By William I. Robinson,

A war with China would bankrupt major US corporations like Apple, Dell, Walmart and GAP and a great many more. In 2018 Foxconn Technology Group, the Taiwanese company that manufactures hardware for Apple, Dell, HP, Nokia and Sony held rallies at all of its factories to raise morale on the theme, “Treasure Your Life, Love Your Family, Care for Each Other”. There have been regular suicides at these factories, 10 years ago a New Your Times article described Apple as perpetuating barbaric, inhumane work conditions. Things have not improved; the suicide nets are still there. https://www.wired.com/2010/08/foxconn-rallies-workers-installs-suicide-nets/
 

Will Robinson is a professor of sociology at the University of California, Santa Barbara, and is the author of the above and numerous other books on the topic of globalization.

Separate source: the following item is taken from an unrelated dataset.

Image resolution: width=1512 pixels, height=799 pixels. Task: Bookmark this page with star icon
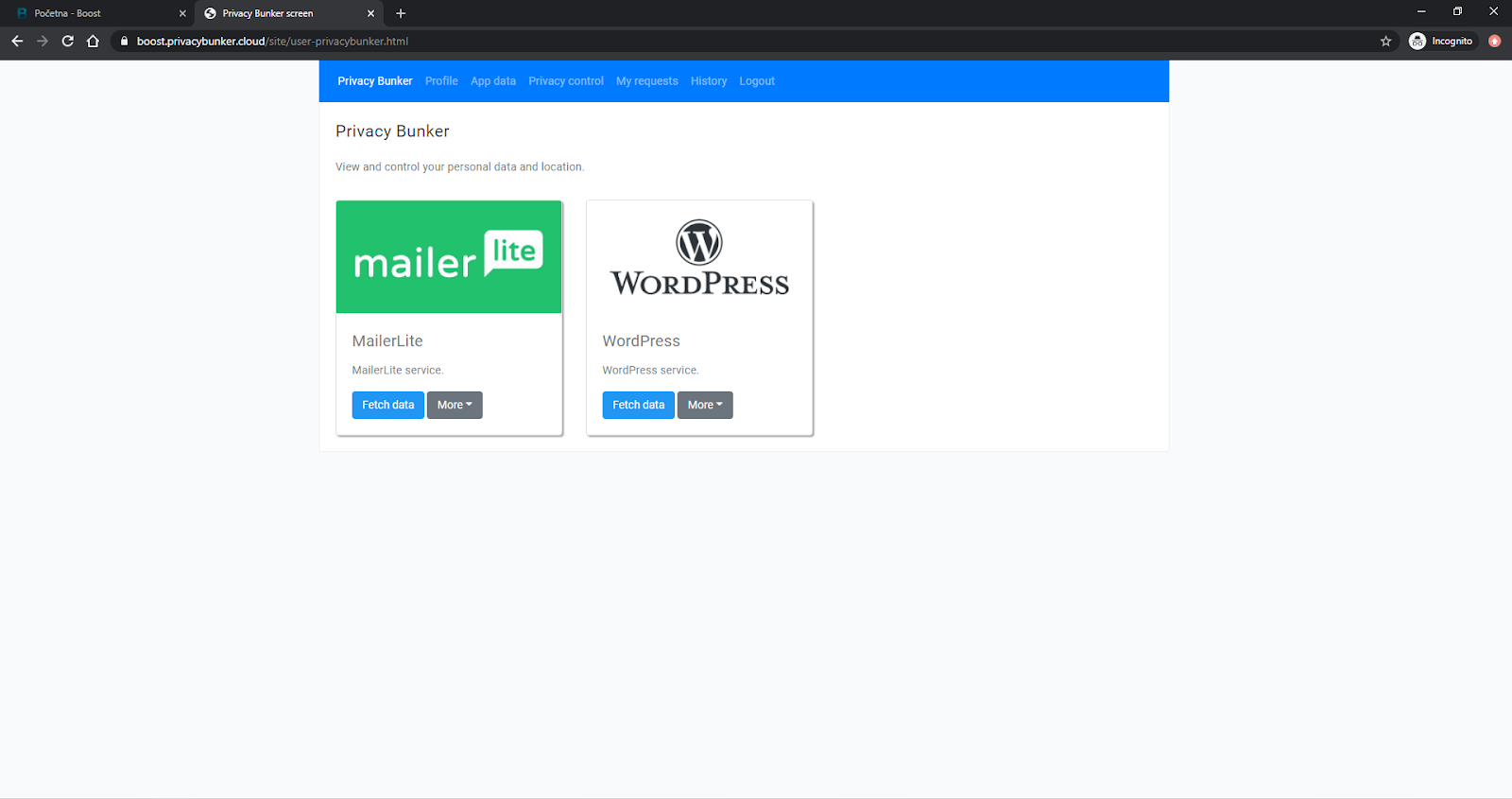(1385, 41)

He sums up his theme in the following extract:

Global police state refers to three interrelated developments. First are the ever more omnipresent systems of mass social control, repression, and warfare promoted by the ruling groups to contain the real and the potential rebellion of the global working class and surplus humanity. Second is how the global economy is itself based more and more on the development and deployment of these systems of warfare, social control, and repression simply as a means of making profit and continuing to accumulate capital in the face of stagnation – what I term militarized accumulation, or accumulation by repression – and that now goes well beyond military Keynesianism.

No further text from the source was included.